The highest praise for a comedy that strives to honor the French master Moliere is that it pummels hypocrisy and is as thought-provoking as it is laugh-inducing.

Simon Bradbury’s The Illustrious Invalid accomplishes all of the above. This madcap world premiere is as hilarious as a play with a running joke about enemas, that ultimately is about the death and redemption of a comedic genius, can be. 

The Kinetic Theatre production reunites director Andrew Paul with a cast of frequent and recent collaborators, including Bradbury as Moliere. With passion and vigor to spare, he plays the unapologetic, unrelenting 17th-century playwright, who is determined to star in his own high-octane farce, The Imaginary Invalid, while in the final throes of consumption.

As a writer, Bradbury matches Moliere’s penchant for uproarious antics layered with social satire, with a play that won the prestigious Liverpool Hope Playwrighting Prize for comedy in 2017.

Matt DeCaro, Derdriu Ring (kneeling), Joanna Strapp and Simon Bradbury in Kinetic Theatre’s The Illustrious Invalid. (Rocky Raco).

Taking aim at the hypocrisy of the church during the time of the Inquisition and ridiculing doctors could be hazardous to a 17th-century Frenchman’s health. There are some insults even the patronage of King Louis XIV couldn’t fix, yet Moliere pressed his luck in works such as Tartuffe and Don Juan.

However, it was consumption that killed Moliere, and as such, Bradbury enters coughing. 

Then the madness begins. 

The production does not skimp on the vulgarity that mark Moliere’s works, but it is “in the style of,” rather than an attempt at a carbon copy. Although taking place in Moliere’s time, little has been done to conceal accents born of the United States or UK, and idioms are decidedly in the latter vernacular.

At its best, The Illustrious Invalid is dually of its day while also justifying modern eyes and tickling today’s funny bones.

Bradbury’s play is not a history lesson, in the same way Lin-Manuel Miranda did not rely 100% on facts to create Hamilton. He takes the circumstances of Moliere’s death – the playwright collapsed onstage and was taken home to die, at age 51 – and molds his own  story around that and other historical tidbits

For example, the relationship between Bradbury’s Moliere and his actress wife, Armande (the luminous Joanna Strapp), here brings some sentimentality into the farce. It does not include that she was the sister of his first wife – and that centuries have not erased the gossip that she may have been Moliere’s daughter.
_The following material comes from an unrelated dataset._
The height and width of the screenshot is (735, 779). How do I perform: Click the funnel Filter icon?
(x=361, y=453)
David Whalen and Joanna Strapp in Kinetic Theatre’s The Illustrious Invalid. (Rocky Raco)

The Illustrious Invalid also pushes the playwright’s great works to the background – Tartuffe gets barely a mention here. 

Instead, it is about an egocentric actor, theater leader and writer who tells truth to power, and is facing death with oh, so many obstacles in his path.
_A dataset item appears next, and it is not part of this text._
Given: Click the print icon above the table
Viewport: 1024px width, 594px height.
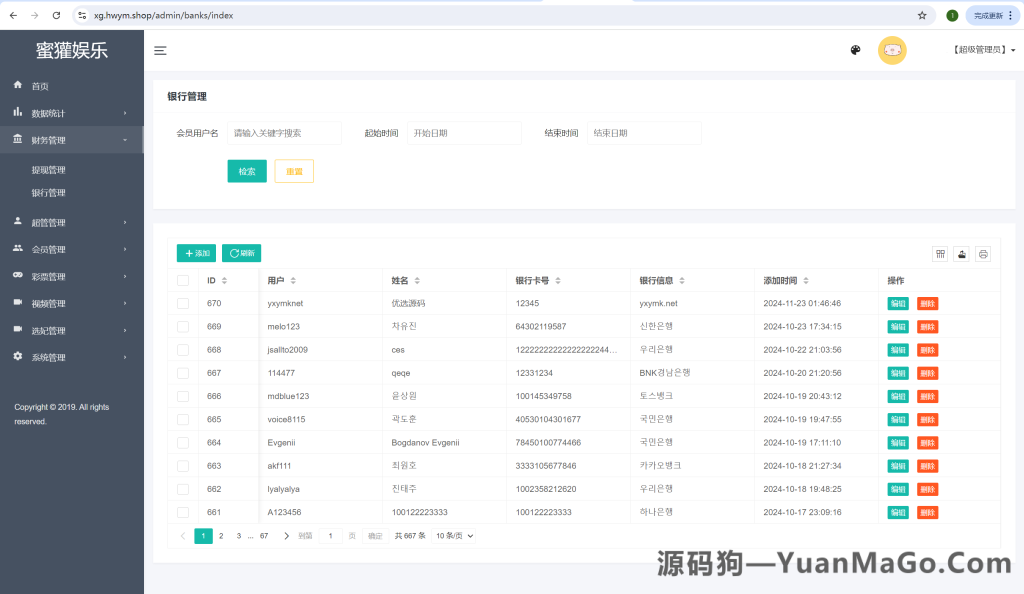Looking at the screenshot, I should 983,254.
There’s the troupe’s aspiring leading man (Michael Patrick Trimm, showing his comedy chops), who is courting Moliere’s wife and wants to take over for him onstage as well. 

And then there’s the hilarious Matt DeCaro as the deluded Dufresne, an actor who has played a doctor so often, he believes he alone can cure what ails Moliere – and it involves enemas and a bug-spray-like contraption.
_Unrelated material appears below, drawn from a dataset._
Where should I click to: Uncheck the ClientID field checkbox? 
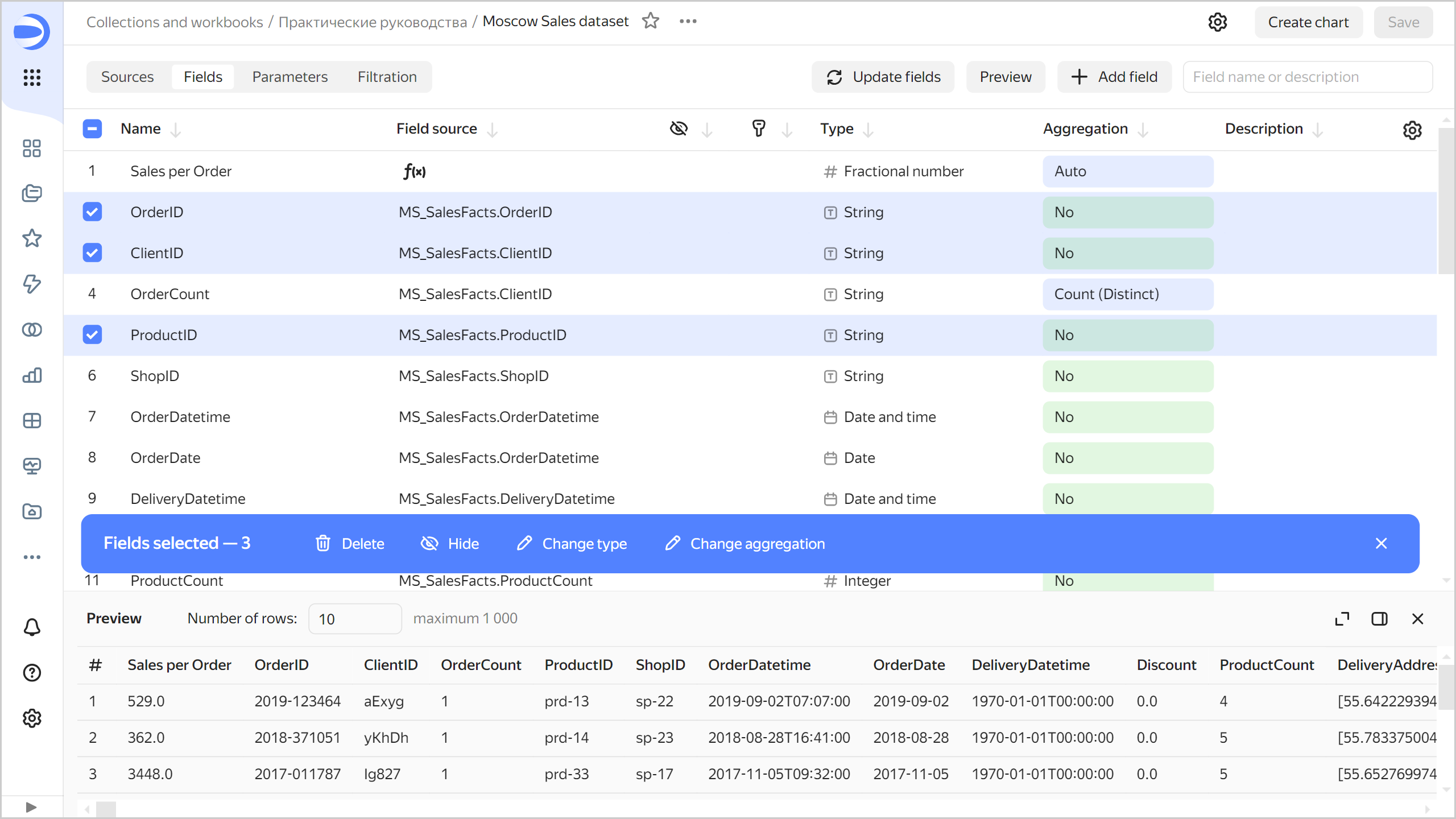[x=92, y=253]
There’s also the Musketeer who has it in for Moliere, a priest determined to exorcise his demons, and his wife, who is desperate to get Moliere to renounce his life as an actor – a practice that allowed those in the profession and their families to be given last rights and to be buried in consecrated ground.

Yet, could there be anything more abhorrent to a man such as Moliere than to erase his life’s work with the stroke of a pen? 

And all the while, in a delusional near-death state, all Moliere wants is impress the King, who he feels sure will be in attendance for his performance.

The entire play takes place in a sprawling dressing room with one door, which Moliere gets caught behind now and again.

One of the best entrances through that doorway belongs to Tony Bingham, who inhabits the role of the “deranged priest” with wild-eyed gusto.

He also has a scene that unpacks a lot about how the play reflects Moliere’s times.

In orgasmic detail, Bingham’s priest describes the reliably restrained work of Moliere’s artistic nemesis, the dramatist Jean Racine. Horrified, Moliere wonders aloud, did the priest read that in a review? 

The oft-mentioned, unseen Racine represents historical differences between two of the foremost playwrights of French classicism: Racine, known for his tragedies and poetic form, and Moliere’s vulgar “social comedies.”

It’s hard to tell which pains Bradbury’s Moliere more:  That others use Racine’s writing with “restraint” as a compliment, or the pursuit of the enema-obsessed Dufresne.

Helping Dufresne in this pursuit – it’s a farce; there’s a lot of pursuing going on – is Moliere’s devoted servant, portrayed by Derdriu Ring. The comic timing that propelled Bradbury and Ring to share Post-Gazette Performers of the Year honors in 2010 (for the Paul-directed Hobson’s Choice) also is at play here. 

Paul and these actors have worked together before, whether at the then PICT Irish & Classical Theatre or at Kinetic, perhaps none more than David Whalen. It’s fun to watch Whalen having a grand ol’ time playing multiple characters and, while in character, letting the audience know just how he feels about not getting the arc he so richly deserves. 

Others break the Fourth Wall between actors and audience, but none more so than Whalen, as the theater company’s manager, a Musketeer and others. 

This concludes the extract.